(Photo by Michael Regan/UEFA via Getty Images)

Si avvicina il 12 novembre, data della sfida tra Italia e Svizzera, vero e proprio spareggio per Qatar 2022. L’Italia deve vincere per evitare di dover passare l’ultima giornata di qualificazioni con la calcolatrice in mano, considerando che una sconfitta condannerebbe quasi sicuramente gli uomini di Mancini ai playoff, rievocando i fantasmi del 2017.

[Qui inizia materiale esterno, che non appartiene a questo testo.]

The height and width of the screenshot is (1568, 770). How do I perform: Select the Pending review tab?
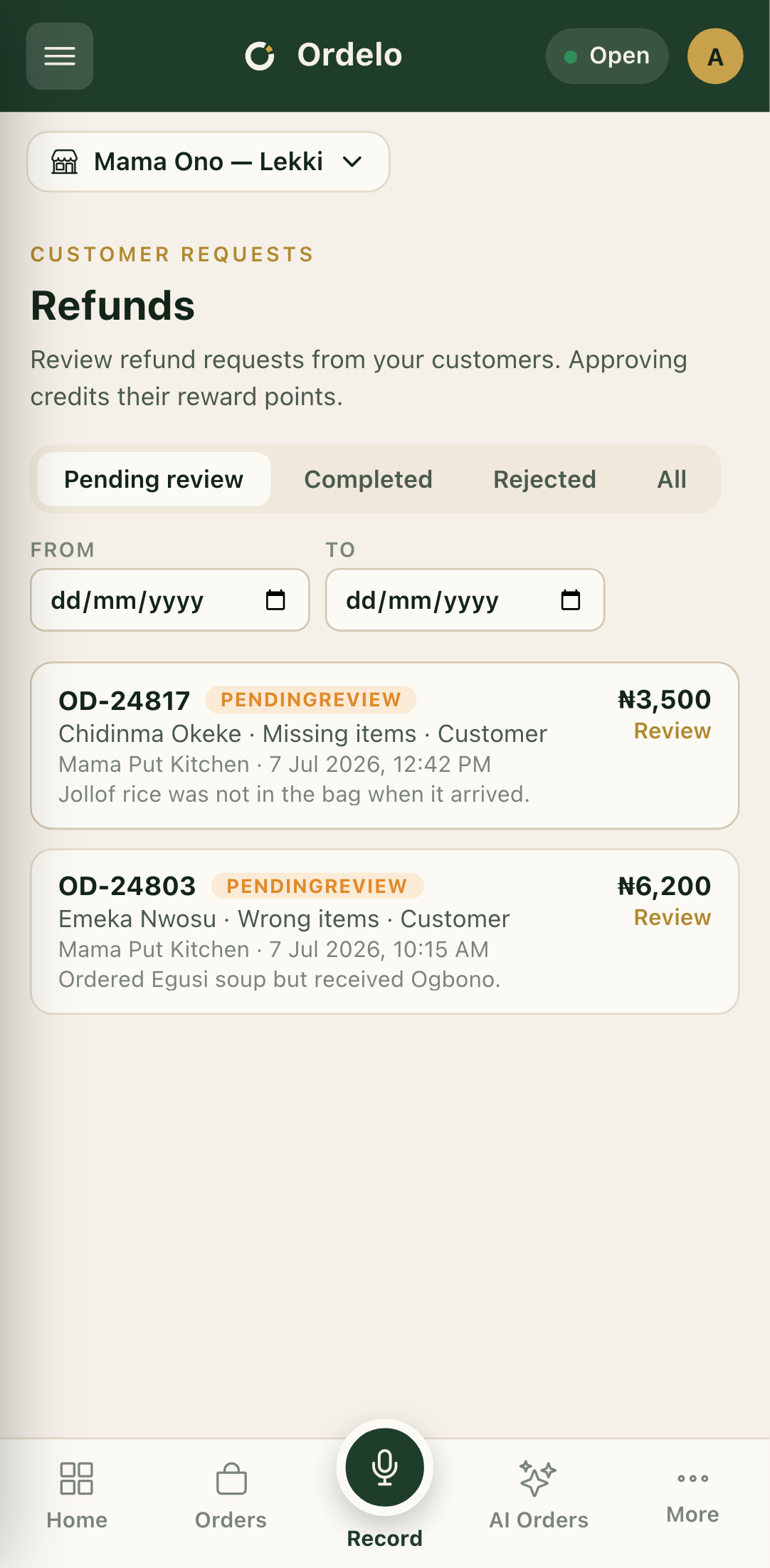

La qualificazione non è soltanto questione di prestigio. Come riporta la Gazzetta dello Sport, tra sponsor commerciali, entrate dalla Puma e diritti tv, durante il triennio “nero” del 2015-18 gli Azzurri valevano 79 milioni di euro. La Nazionale vale oggi 90 milioni, e l’obiettivo è superare i 100, soglia che la qualificazione in Qatar potrebbe permettere di raggiungere agevolmente.

La mancata qualificazione comporterebbe invece una stagnazione dei contratti, per i quali molti rinnovi sono previsti per la fine del 2022, oltre che il mancato incasso dei premi sportivi: se la vittoria all’Europeo ha garantito 28,5 milioni di euro, la sola qualificazione ai Mondiali garantirebbe 10,3 milioni. Un’eventuale cavalcata trionfale porterebbe infine a un massimo di 43 milioni di euro.

In ogni caso, a prescindere dall’esito della gara del 12 novembre, dal gennaio 2023 l’Italia aumenterà automaticamente le entrate dallo sponsor tecnico: al posto di Puma subentrerà Adidas, che garantirà 30-35 milioni di euro. Gli Azzurri entreranno così nell’Olimpo delle cinque Nazionali che valgono di più, insieme a Brasile, Germania, Francia e Inghilterra.